**TASK PROMPT:**
Write the listing out again, exactly as it appears.

**LISTED ENTRIES:**
-----
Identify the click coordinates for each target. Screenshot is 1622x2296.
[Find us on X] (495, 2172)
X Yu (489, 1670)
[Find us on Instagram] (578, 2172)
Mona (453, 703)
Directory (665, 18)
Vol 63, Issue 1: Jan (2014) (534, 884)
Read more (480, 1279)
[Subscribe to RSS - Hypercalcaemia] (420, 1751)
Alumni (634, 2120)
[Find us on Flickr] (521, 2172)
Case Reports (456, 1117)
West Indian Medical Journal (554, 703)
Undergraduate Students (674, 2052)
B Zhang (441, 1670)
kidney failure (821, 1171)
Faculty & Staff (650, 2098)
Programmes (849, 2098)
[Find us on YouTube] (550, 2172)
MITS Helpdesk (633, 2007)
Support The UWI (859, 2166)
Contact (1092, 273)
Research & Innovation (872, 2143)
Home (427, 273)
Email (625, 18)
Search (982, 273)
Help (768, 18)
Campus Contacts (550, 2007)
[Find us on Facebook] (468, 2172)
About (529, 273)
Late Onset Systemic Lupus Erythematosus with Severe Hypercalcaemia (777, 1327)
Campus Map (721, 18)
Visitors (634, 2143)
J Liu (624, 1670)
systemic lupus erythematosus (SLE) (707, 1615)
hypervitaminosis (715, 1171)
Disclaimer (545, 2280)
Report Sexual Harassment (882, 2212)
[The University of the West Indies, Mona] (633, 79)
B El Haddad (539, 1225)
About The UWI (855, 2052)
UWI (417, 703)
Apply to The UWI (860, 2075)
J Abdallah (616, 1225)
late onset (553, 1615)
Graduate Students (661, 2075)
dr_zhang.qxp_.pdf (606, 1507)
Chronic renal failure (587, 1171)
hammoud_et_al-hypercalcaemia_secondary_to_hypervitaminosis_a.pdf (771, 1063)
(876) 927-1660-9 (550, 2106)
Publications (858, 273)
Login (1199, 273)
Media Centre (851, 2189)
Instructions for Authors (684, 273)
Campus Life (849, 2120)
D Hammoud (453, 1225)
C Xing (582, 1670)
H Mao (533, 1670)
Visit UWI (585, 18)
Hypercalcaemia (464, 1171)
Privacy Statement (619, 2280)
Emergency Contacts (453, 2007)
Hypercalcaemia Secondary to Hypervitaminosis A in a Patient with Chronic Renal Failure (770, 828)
-----
**OUTPUT BELOW:**
Identify the click coordinates for each target. Screenshot is 1622x2296.
[Find us on X] (495, 2172)
X Yu (489, 1670)
[Find us on Instagram] (578, 2172)
Mona (453, 703)
Directory (665, 18)
Vol 63, Issue 1: Jan (2014) (534, 884)
Read more (480, 1279)
[Subscribe to RSS - Hypercalcaemia] (420, 1751)
Alumni (634, 2120)
[Find us on Flickr] (521, 2172)
Case Reports (456, 1117)
West Indian Medical Journal (554, 703)
Undergraduate Students (674, 2052)
B Zhang (441, 1670)
kidney failure (821, 1171)
Faculty & Staff (650, 2098)
Programmes (849, 2098)
[Find us on YouTube] (550, 2172)
MITS Helpdesk (633, 2007)
Support The UWI (859, 2166)
Contact (1092, 273)
Research & Innovation (872, 2143)
Home (427, 273)
Email (625, 18)
Search (982, 273)
Help (768, 18)
Campus Contacts (550, 2007)
[Find us on Facebook] (468, 2172)
About (529, 273)
Late Onset Systemic Lupus Erythematosus with Severe Hypercalcaemia (777, 1327)
Campus Map (721, 18)
Visitors (634, 2143)
J Liu (624, 1670)
systemic lupus erythematosus (SLE) (707, 1615)
hypervitaminosis (715, 1171)
Disclaimer (545, 2280)
Report Sexual Harassment (882, 2212)
[The University of the West Indies, Mona] (633, 79)
B El Haddad (539, 1225)
About The UWI (855, 2052)
UWI (417, 703)
Apply to The UWI (860, 2075)
J Abdallah (616, 1225)
late onset (553, 1615)
Graduate Students (661, 2075)
dr_zhang.qxp_.pdf (606, 1507)
Chronic renal failure (587, 1171)
hammoud_et_al-hypercalcaemia_secondary_to_hypervitaminosis_a.pdf (771, 1063)
(876) 927-1660-9 (550, 2106)
Publications (858, 273)
Login (1199, 273)
Media Centre (851, 2189)
Instructions for Authors (684, 273)
Campus Life (849, 2120)
D Hammoud (453, 1225)
C Xing (582, 1670)
H Mao (533, 1670)
Visit UWI (585, 18)
Hypercalcaemia (464, 1171)
Privacy Statement (619, 2280)
Emergency Contacts (453, 2007)
Hypercalcaemia Secondary to Hypervitaminosis A in a Patient with Chronic Renal Failure (770, 828)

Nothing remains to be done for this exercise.